What is being asked. Lines with the string "Follow" must each be copied from the listing.

Records for the exercise.
▼▼▼

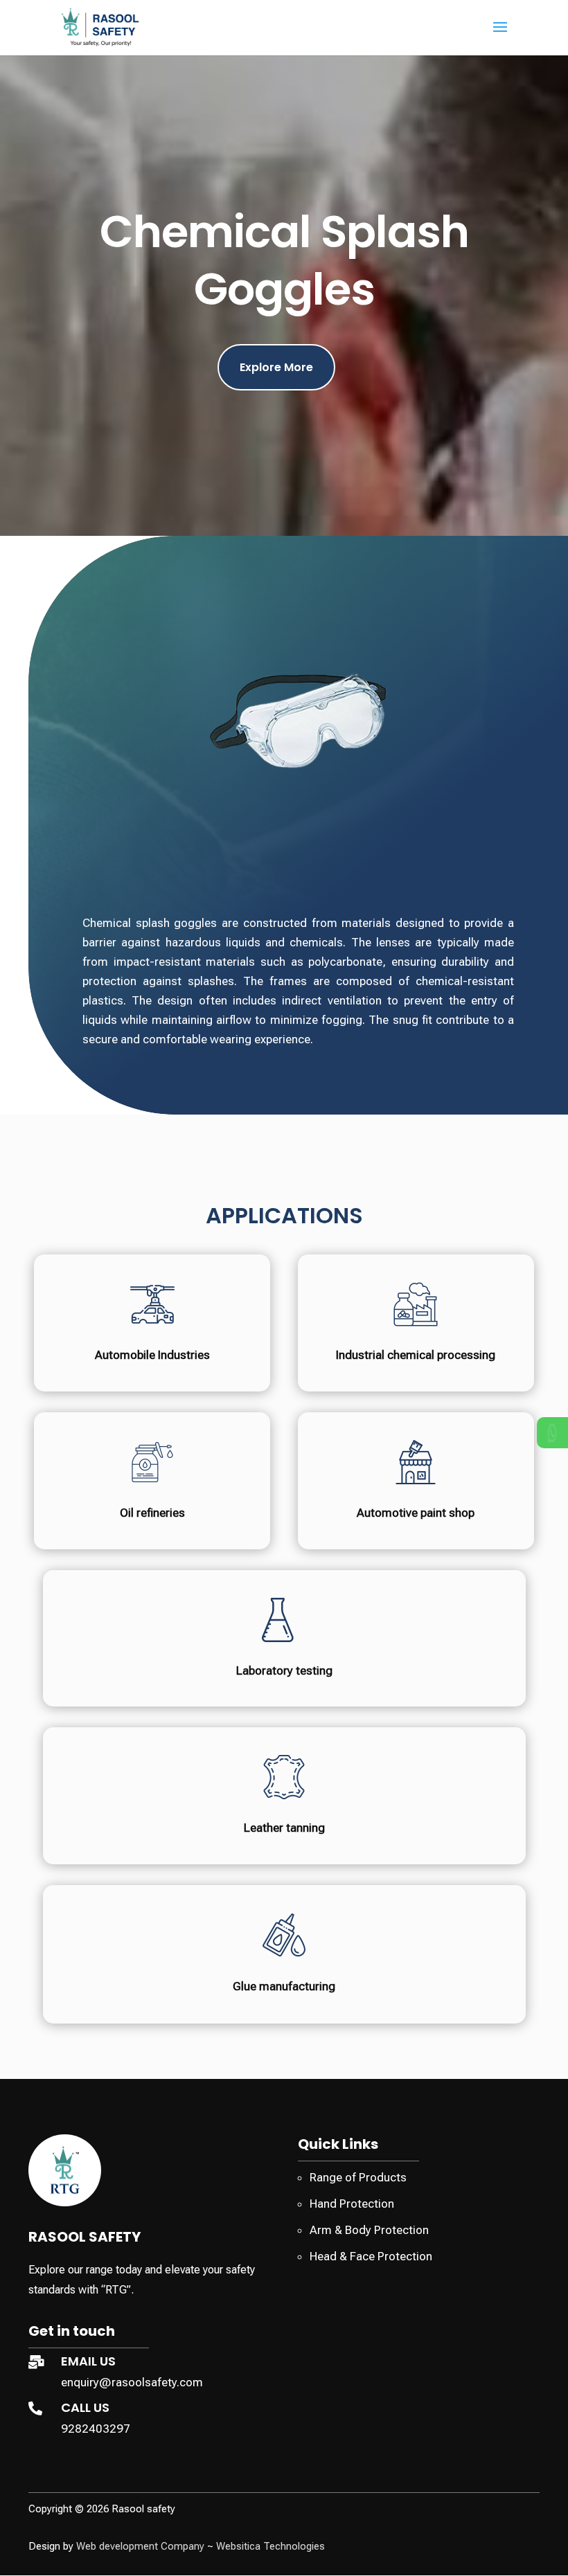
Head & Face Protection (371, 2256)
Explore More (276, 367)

▲▲▲
▼▼▼

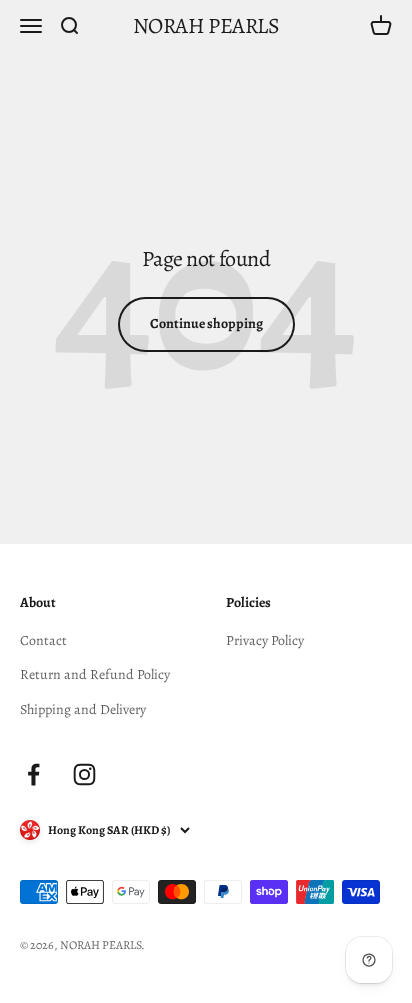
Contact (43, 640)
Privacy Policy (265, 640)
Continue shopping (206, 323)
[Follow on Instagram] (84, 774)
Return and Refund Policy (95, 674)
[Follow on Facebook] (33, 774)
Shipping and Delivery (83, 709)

▲▲▲

Finished task.
[Follow on Instagram] (84, 774)
[Follow on Facebook] (33, 774)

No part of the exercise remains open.